Descubrir y disfrutar

¿Cuántos de nosotros hemos incluido libros en nuestra carta a los Reyes Magos? ¿Cuántos de nuestros niños les habrán pedido libros? De la respuesta podemos sacar algunas conclusiones sobre nosotros, sobre nuestra forma de estar en el mundo y de ser padres.

No nacemos con un libro debajo del brazo. No nacemos sintiendo pasión por la lectura. No nacemos con el hábito de la lectura. El amor por los libros y por lo que en ellos leemos se construye día a día. La primera piedra, y quizás también la segunda y la tercera, es tarea de los padres . Nuestros niños se interesan por los libros con curiosidad innata cuando su cercanía y la de personas que leen les pica la curiosidad. Descubren que los libros atraen la atención y pueden absorbernos, que ayudan a que nos relacionemos con el mundo, con el que está cerca y con otros muy lejanos.

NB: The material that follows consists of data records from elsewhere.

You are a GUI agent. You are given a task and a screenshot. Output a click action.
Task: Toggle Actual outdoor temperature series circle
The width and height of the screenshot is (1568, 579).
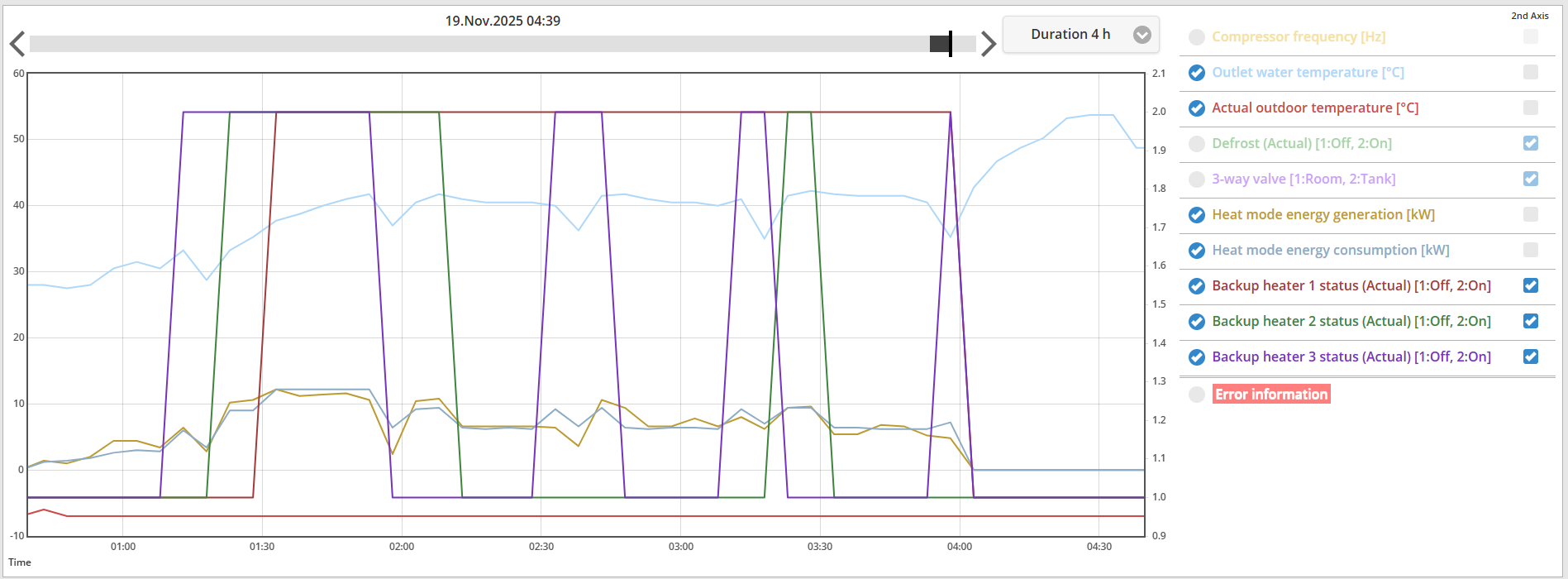(1196, 108)
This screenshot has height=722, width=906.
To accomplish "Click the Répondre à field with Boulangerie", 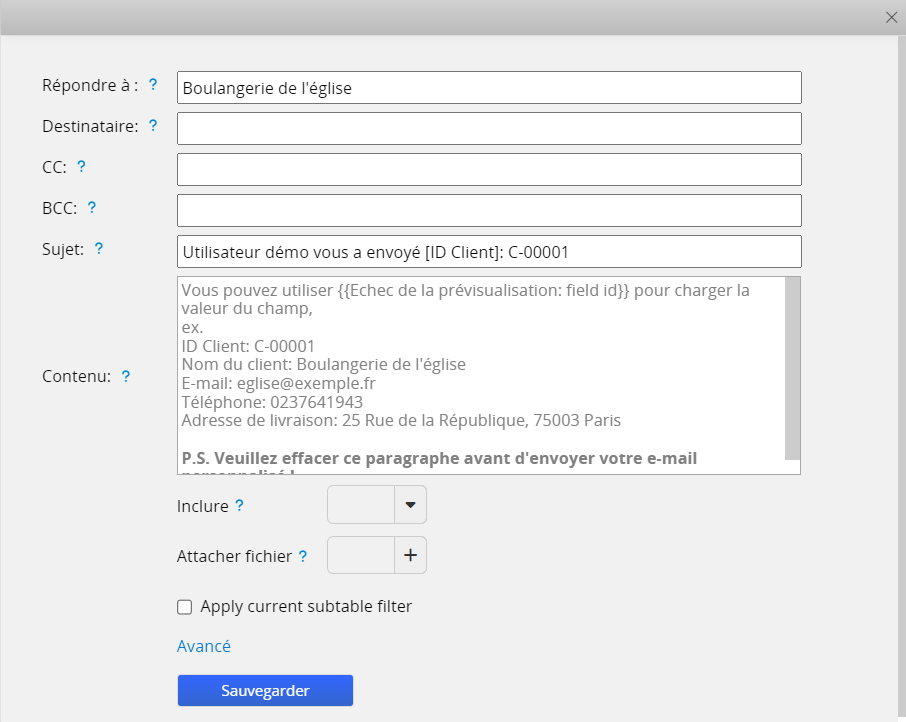I will [489, 88].
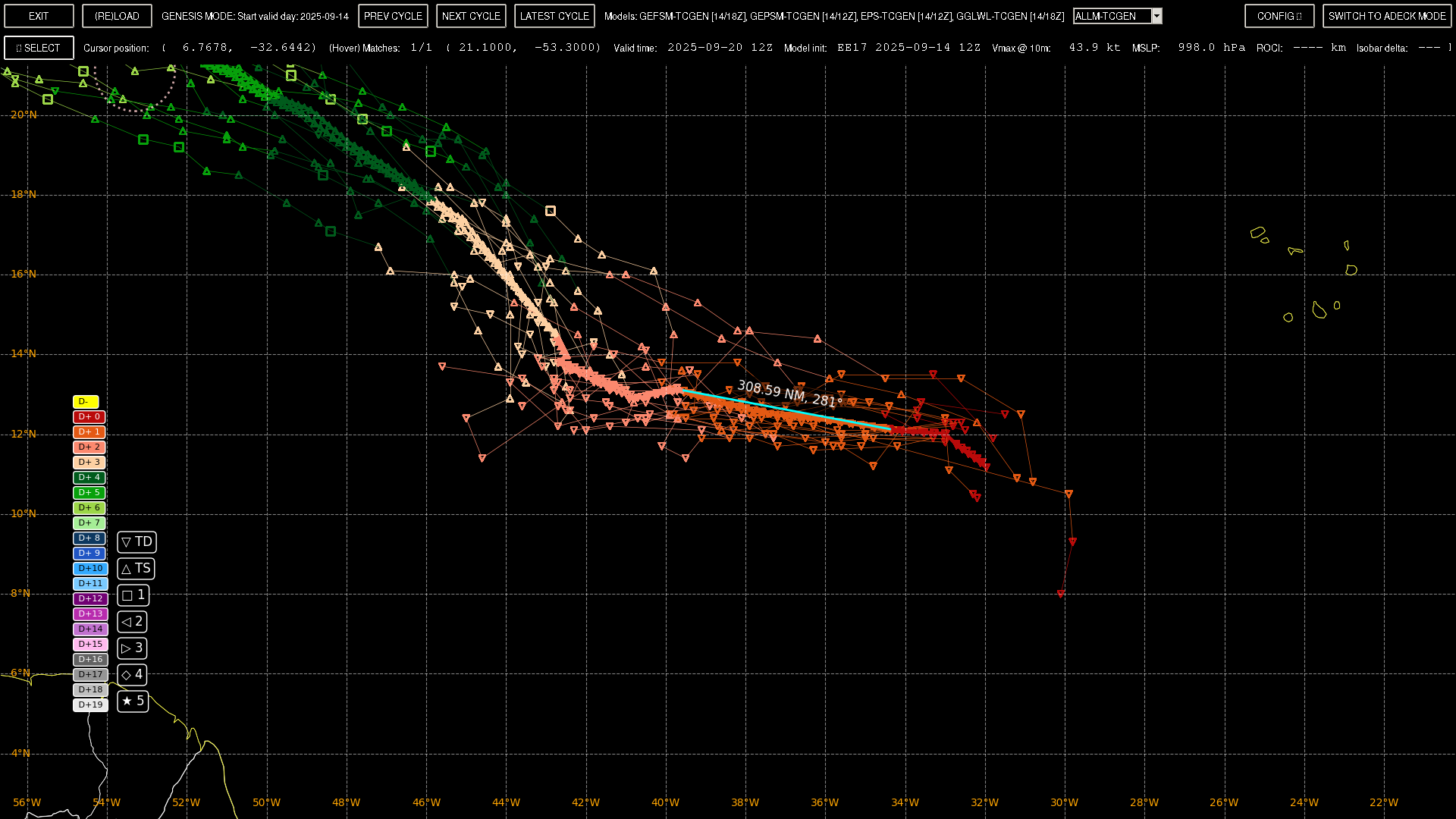The height and width of the screenshot is (819, 1456).
Task: Toggle the category 1 square legend icon
Action: coord(133,595)
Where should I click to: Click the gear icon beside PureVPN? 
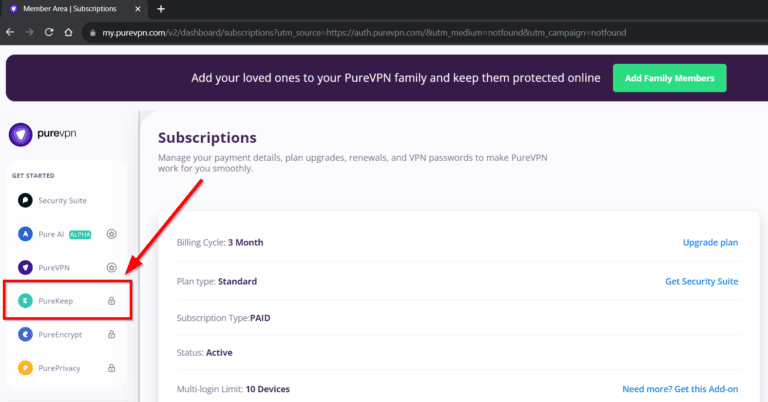point(112,267)
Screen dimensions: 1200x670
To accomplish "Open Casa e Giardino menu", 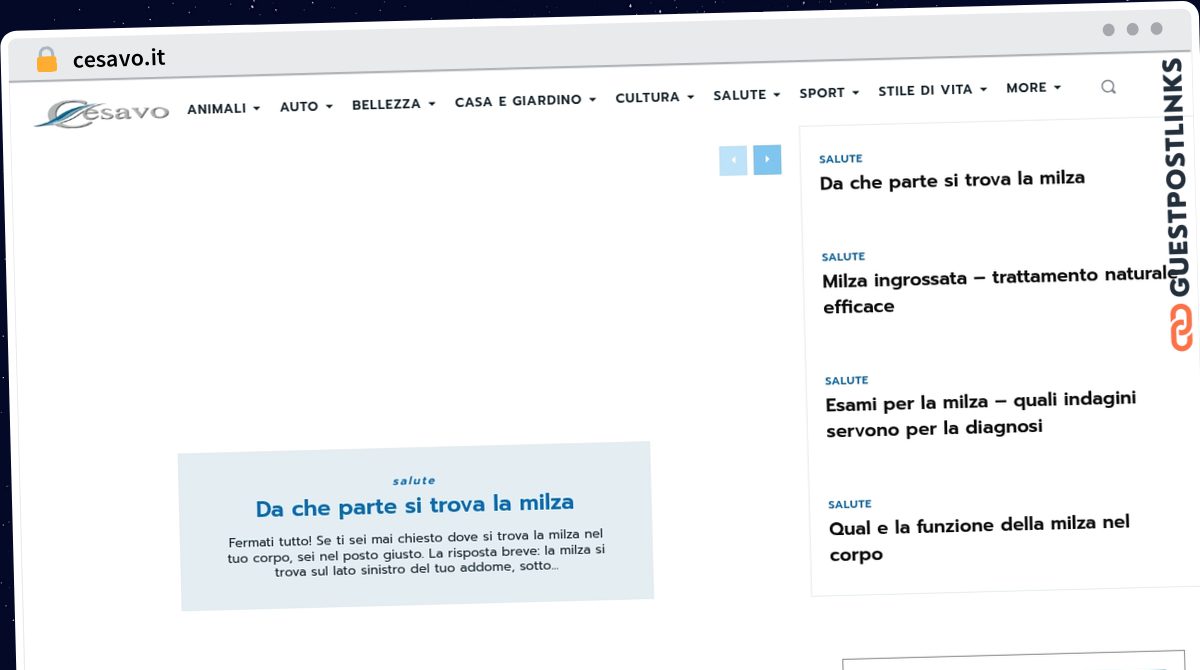I will click(x=525, y=101).
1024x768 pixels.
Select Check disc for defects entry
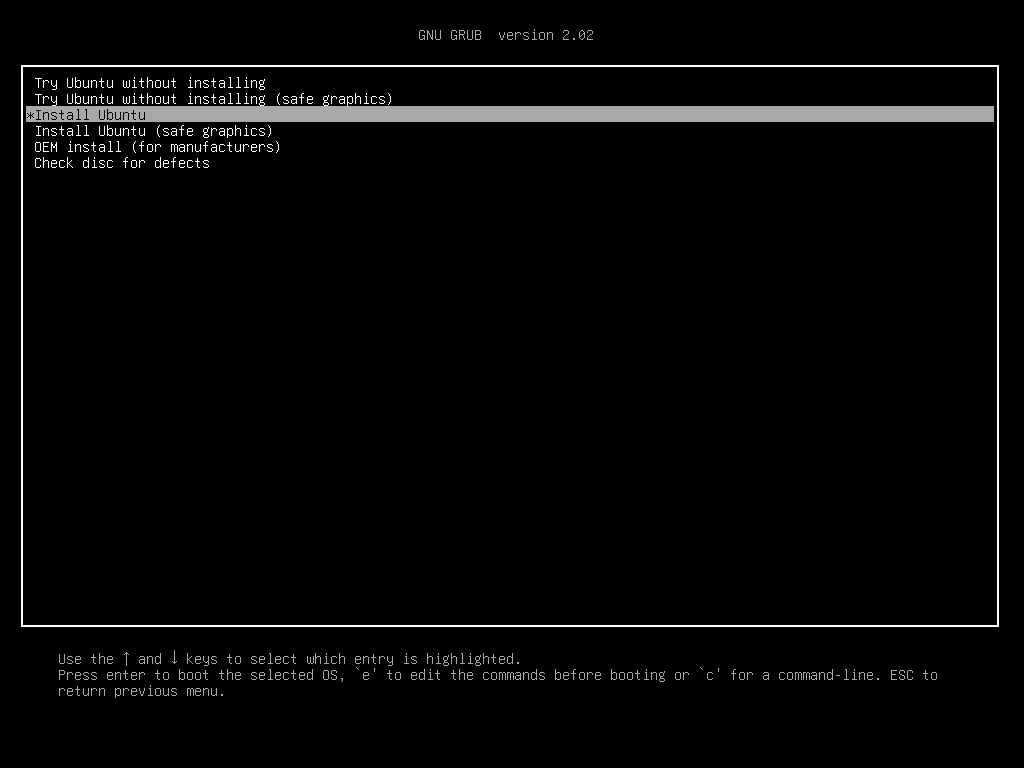122,163
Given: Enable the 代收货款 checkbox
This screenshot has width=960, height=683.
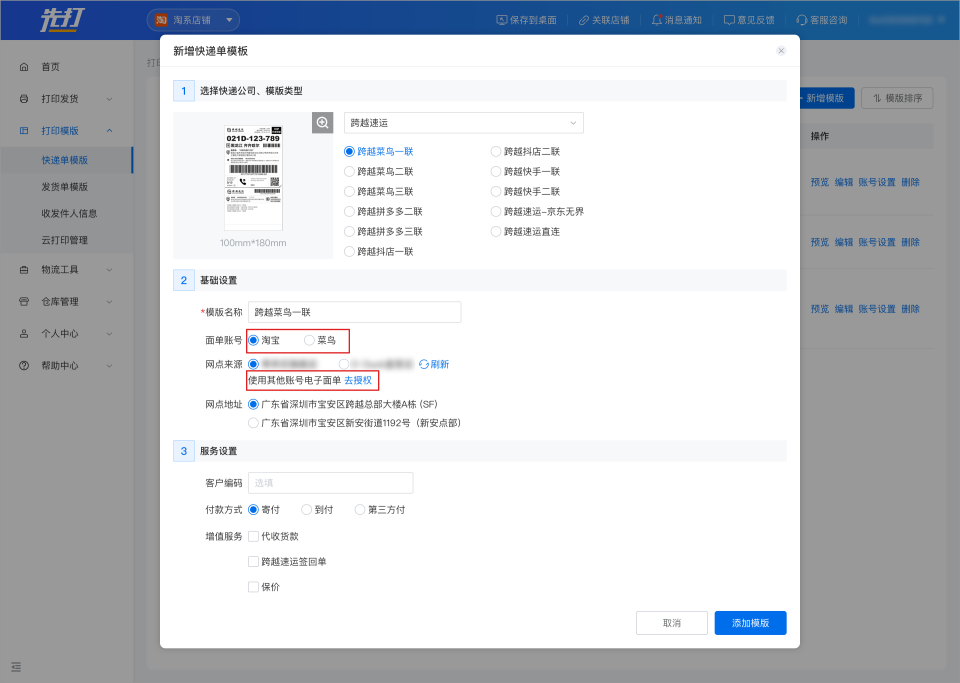Looking at the screenshot, I should pos(253,536).
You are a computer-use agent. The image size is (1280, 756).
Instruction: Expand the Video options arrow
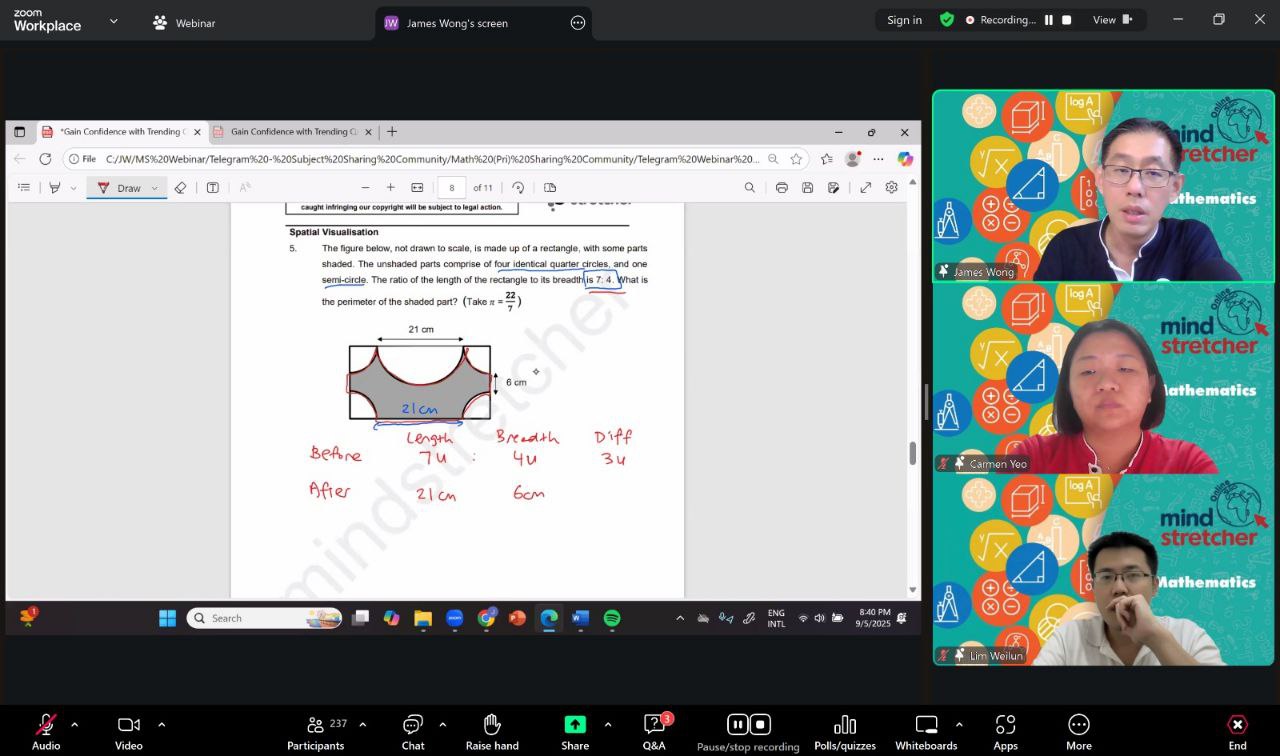tap(161, 724)
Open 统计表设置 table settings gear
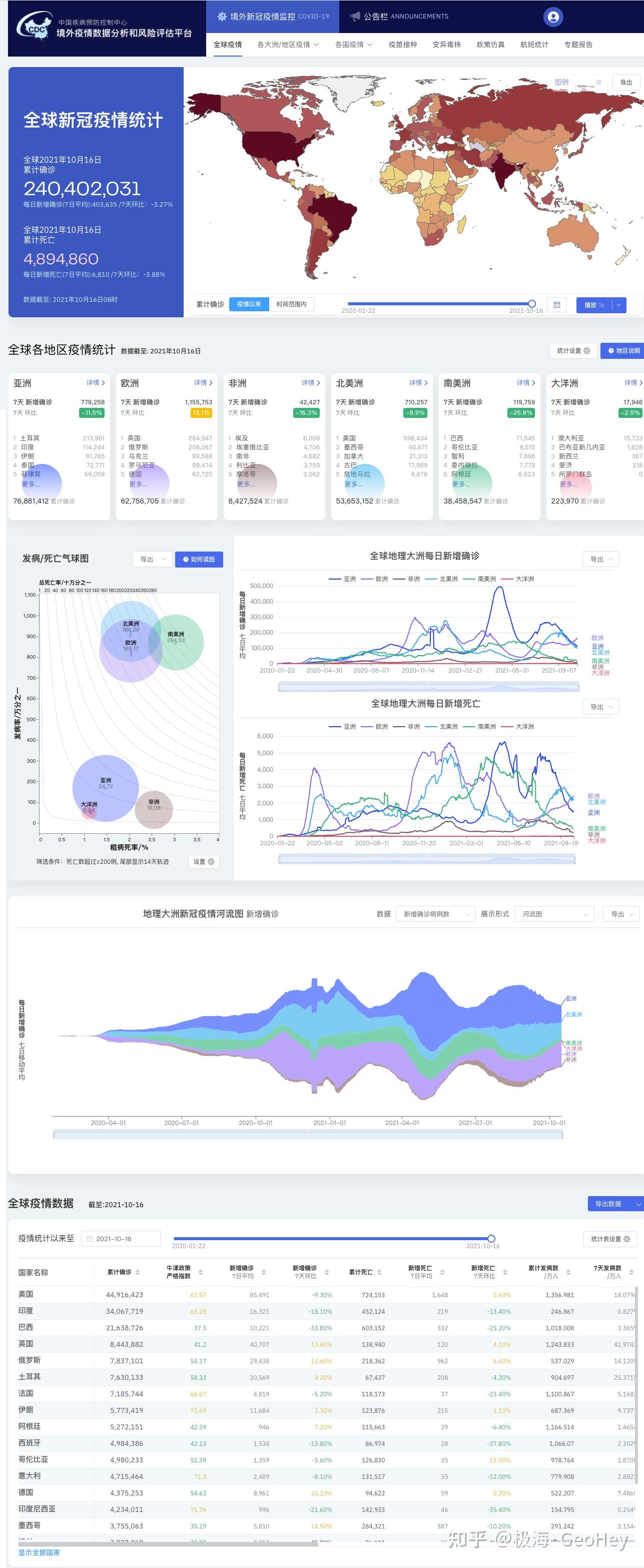This screenshot has width=644, height=1568. [610, 1239]
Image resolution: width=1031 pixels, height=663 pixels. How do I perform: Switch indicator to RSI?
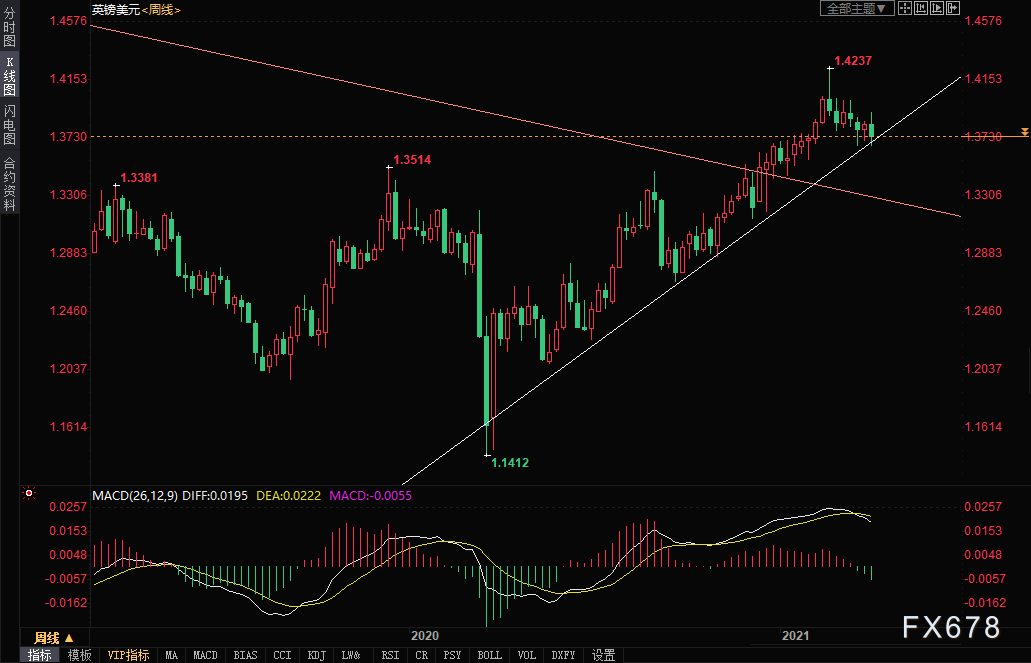390,655
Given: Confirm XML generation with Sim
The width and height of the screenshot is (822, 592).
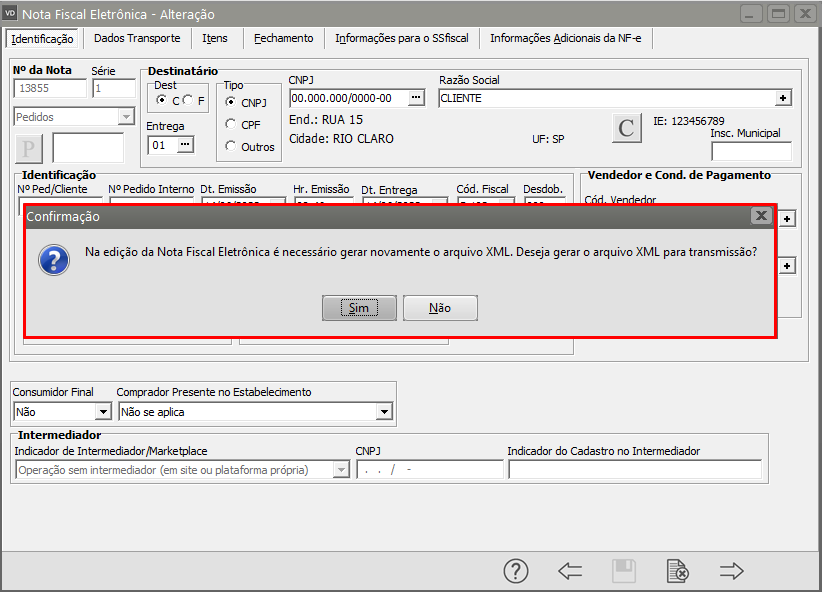Looking at the screenshot, I should click(359, 308).
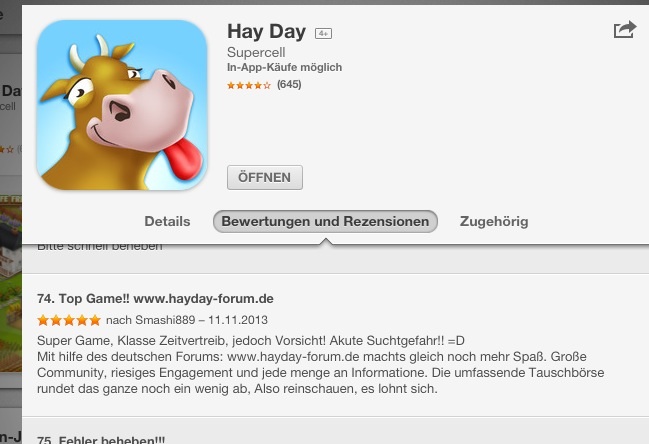Click the five-star rating of review 74
The image size is (649, 444).
[x=69, y=320]

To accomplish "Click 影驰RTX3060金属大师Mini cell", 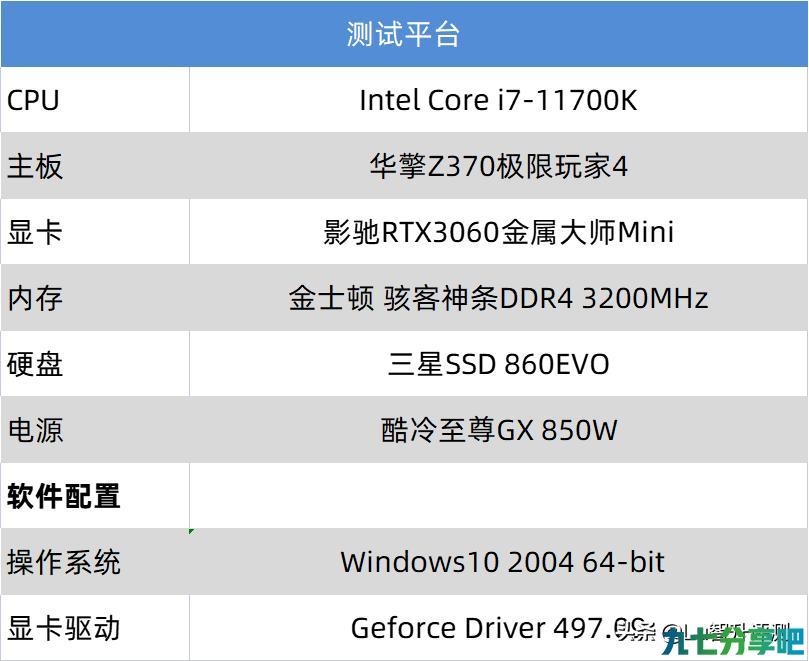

Hay muchos hogares sin libros. Aunque es cierto que los libros son costosos y que vendría muy bien un buen plan de fomento de la lectura, no siempre la razón de la ausencia de los libros es económica. Hay mucho de desinterés, de carencias en la formación, de desconocimiento y de empobrecimiento cultural y humano. La pasión y el hábito de la lectura no los construye el profesor en la escuela; su tarea es mantenerlos y enriquecerlos. La pasión y el hábito de la lectura no los construyen las instituciones oficiales o culturales; su tarea es fomentarlos, hacerlos más accesibles para todos con igualdad de oportunidades. La pasión y el hábito de la lectura los construyen nuestros padres, incluso cuando todavía no sabemos leer, cuando cada noche antes de ir a dormir, cada tarde lluviosa, cada rato de espera, cada momento libre abren un libro ante nosotros y nos invitan a ver el mundo con ojos curiosos, apasionados, críticos, comprometidos, divertidos; en fin, cuando nos invitan a descubrir y a disfrutar de la vida que atesoran los libros.